*What you have to do*: Your answer should be one number, the count of lines in the records that carry the string "category".

Stored data

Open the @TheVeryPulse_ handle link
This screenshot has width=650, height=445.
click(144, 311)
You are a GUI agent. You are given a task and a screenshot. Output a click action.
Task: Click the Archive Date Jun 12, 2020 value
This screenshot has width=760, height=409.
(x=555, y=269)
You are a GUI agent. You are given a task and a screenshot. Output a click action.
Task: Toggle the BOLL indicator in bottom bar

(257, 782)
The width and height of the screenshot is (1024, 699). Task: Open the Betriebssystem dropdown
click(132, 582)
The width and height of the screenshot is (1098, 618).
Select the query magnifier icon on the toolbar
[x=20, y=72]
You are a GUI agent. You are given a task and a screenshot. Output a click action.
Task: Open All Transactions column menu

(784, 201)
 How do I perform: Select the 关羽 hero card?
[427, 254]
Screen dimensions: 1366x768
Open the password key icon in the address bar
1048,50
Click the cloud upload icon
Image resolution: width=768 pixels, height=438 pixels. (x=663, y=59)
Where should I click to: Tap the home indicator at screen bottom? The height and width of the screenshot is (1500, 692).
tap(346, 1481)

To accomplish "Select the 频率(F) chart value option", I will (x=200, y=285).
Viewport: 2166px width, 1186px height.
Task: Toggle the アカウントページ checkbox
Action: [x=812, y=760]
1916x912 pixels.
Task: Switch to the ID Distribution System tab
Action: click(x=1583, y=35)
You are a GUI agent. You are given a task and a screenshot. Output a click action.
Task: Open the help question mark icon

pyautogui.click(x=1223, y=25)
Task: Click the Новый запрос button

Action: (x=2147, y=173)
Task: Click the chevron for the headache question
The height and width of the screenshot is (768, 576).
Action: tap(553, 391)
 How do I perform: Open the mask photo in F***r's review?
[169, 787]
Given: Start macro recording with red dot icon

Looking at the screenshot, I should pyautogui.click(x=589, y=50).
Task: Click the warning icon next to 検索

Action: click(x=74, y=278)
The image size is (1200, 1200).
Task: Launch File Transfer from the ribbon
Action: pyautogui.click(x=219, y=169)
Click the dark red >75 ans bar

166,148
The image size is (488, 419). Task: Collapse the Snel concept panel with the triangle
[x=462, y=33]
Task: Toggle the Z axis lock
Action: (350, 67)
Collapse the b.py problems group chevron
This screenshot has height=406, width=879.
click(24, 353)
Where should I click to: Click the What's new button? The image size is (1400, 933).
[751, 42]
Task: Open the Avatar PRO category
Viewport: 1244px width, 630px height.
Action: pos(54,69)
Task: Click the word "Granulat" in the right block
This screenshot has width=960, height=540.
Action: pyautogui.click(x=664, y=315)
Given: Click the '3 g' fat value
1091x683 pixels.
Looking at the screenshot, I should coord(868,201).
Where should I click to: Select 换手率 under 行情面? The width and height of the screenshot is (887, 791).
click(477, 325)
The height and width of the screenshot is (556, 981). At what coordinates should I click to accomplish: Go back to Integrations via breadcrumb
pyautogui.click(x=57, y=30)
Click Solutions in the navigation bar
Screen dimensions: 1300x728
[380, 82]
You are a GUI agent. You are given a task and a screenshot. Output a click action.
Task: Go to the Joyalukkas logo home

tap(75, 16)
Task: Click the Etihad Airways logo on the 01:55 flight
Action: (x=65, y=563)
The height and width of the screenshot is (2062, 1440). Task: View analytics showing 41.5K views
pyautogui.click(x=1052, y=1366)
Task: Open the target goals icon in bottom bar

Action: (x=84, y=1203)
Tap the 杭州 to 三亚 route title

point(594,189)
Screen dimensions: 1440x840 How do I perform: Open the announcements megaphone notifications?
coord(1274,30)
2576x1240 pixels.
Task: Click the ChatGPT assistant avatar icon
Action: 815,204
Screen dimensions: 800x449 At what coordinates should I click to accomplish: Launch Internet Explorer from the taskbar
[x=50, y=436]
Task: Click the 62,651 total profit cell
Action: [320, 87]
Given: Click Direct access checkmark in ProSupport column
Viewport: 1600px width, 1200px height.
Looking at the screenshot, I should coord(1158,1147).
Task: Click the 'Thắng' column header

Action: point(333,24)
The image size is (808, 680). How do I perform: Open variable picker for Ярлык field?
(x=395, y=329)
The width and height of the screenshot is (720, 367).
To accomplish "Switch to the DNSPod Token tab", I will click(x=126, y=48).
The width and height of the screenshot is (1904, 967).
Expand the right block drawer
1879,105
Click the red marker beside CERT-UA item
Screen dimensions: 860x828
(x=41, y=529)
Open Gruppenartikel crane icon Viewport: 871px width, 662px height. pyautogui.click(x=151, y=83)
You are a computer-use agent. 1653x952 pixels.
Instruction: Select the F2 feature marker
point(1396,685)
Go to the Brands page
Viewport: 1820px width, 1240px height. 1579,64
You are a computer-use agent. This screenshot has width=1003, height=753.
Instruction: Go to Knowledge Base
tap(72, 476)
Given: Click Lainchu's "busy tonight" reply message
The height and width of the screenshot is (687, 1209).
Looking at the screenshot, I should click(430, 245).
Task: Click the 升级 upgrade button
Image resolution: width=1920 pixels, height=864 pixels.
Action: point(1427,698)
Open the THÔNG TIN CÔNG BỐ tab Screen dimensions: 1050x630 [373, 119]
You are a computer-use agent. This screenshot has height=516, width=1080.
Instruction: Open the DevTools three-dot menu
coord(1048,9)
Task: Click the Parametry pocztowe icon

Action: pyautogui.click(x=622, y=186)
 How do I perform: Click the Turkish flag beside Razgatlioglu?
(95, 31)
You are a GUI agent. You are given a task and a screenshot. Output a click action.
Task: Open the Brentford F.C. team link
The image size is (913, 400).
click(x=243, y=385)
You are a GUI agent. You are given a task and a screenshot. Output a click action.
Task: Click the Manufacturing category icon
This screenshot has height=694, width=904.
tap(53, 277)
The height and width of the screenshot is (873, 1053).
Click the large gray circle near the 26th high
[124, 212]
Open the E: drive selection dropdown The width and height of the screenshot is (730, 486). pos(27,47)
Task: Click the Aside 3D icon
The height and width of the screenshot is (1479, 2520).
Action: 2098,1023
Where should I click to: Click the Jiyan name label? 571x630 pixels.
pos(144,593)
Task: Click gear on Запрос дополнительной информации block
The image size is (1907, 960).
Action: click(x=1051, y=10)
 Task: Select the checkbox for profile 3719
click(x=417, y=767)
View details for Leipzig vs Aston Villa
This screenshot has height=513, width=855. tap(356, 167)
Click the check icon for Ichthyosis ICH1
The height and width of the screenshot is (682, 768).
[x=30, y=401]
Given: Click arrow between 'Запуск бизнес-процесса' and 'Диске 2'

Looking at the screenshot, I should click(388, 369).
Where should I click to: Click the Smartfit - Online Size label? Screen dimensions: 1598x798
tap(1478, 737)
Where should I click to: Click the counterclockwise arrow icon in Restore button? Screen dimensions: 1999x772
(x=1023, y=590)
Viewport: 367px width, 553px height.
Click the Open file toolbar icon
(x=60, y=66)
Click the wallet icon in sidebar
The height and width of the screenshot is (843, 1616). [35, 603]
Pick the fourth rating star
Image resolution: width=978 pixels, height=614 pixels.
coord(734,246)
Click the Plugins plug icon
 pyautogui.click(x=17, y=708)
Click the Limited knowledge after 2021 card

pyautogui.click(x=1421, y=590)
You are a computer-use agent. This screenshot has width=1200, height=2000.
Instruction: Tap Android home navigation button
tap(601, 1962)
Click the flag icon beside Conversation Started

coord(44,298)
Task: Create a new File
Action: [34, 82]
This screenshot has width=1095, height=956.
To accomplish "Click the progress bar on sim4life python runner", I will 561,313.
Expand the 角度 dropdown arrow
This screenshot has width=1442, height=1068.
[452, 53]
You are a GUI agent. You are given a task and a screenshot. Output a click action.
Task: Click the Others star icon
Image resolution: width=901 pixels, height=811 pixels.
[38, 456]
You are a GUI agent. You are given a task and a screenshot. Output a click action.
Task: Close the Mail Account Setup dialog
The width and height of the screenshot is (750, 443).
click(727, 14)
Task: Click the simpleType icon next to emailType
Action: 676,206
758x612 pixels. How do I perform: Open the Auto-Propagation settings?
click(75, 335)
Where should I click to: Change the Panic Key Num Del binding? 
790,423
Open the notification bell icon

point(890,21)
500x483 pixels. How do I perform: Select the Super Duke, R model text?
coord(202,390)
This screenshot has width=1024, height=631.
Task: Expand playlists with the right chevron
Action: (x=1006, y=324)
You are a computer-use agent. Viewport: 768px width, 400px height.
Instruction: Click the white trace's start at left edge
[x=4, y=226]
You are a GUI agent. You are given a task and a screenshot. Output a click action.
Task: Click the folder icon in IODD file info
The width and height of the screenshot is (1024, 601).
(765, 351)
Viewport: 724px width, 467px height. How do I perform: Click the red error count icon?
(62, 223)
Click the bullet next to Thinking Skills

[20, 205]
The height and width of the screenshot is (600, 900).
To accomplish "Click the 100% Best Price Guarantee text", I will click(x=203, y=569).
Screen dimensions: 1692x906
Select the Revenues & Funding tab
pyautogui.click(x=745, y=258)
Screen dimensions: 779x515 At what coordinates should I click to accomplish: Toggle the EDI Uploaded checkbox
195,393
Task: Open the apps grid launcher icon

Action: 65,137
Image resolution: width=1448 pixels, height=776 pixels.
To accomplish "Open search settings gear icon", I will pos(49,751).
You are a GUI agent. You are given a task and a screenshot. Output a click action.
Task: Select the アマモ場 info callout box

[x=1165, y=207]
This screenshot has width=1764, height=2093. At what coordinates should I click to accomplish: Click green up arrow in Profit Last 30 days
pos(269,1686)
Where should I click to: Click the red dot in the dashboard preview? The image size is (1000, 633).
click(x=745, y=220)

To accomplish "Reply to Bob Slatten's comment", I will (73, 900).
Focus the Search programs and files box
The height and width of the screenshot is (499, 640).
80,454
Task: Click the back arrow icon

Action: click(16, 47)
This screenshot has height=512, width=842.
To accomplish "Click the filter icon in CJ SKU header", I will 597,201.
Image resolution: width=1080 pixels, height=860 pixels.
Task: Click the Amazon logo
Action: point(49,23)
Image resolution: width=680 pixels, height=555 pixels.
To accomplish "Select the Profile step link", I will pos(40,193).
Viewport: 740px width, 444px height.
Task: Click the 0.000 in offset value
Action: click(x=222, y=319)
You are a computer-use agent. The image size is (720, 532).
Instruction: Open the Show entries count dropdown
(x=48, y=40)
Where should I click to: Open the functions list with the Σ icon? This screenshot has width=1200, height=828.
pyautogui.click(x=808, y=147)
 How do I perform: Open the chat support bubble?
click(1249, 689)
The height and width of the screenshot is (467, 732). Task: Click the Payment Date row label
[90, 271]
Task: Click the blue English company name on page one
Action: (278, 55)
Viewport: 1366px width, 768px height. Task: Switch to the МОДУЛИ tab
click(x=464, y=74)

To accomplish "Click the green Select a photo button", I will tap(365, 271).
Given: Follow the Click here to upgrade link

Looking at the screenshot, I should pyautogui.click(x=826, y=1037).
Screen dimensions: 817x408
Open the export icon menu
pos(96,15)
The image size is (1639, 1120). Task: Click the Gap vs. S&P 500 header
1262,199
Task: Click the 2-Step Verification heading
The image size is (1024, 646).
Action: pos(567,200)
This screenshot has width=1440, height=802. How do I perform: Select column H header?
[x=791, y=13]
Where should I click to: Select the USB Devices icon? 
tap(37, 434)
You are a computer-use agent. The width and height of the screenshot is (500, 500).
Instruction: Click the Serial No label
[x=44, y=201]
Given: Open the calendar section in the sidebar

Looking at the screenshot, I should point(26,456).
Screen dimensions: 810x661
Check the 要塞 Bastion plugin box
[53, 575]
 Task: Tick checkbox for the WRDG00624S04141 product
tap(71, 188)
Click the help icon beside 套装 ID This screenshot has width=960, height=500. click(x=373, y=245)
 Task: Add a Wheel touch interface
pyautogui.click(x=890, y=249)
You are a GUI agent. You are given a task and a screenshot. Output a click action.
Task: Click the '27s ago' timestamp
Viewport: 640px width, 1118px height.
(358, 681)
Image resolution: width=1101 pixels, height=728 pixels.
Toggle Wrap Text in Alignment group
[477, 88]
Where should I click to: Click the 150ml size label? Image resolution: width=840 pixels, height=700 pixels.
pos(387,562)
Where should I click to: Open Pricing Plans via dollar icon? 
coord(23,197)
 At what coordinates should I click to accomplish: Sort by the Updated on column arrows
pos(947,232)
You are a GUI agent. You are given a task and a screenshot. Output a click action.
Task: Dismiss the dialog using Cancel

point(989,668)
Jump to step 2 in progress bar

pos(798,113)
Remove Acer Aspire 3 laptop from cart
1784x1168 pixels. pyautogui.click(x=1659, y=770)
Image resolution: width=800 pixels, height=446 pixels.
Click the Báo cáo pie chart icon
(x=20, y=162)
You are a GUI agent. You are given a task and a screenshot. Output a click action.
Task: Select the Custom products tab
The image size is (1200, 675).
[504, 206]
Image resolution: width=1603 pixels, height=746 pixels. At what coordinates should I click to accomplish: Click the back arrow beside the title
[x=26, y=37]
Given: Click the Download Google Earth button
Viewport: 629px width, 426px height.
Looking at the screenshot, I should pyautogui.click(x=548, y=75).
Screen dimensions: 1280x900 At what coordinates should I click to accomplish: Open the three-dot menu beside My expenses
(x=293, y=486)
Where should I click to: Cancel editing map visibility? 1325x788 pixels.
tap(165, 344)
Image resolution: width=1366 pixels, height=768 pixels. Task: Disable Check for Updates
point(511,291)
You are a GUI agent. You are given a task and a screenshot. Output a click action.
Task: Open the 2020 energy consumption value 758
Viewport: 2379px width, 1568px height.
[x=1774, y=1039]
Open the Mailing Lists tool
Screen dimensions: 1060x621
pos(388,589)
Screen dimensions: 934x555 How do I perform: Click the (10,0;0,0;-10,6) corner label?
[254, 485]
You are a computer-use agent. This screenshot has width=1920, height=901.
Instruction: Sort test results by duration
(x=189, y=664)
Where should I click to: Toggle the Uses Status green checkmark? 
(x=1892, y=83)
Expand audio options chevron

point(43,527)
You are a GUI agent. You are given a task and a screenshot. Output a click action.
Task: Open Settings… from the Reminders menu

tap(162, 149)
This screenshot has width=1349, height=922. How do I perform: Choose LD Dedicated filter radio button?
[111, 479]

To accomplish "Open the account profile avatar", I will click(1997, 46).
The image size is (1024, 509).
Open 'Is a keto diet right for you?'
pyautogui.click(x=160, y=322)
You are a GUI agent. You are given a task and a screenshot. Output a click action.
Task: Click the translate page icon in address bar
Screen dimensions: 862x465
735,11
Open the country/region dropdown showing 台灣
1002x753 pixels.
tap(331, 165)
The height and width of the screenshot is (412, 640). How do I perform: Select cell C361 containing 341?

*Response for this exercise*: 2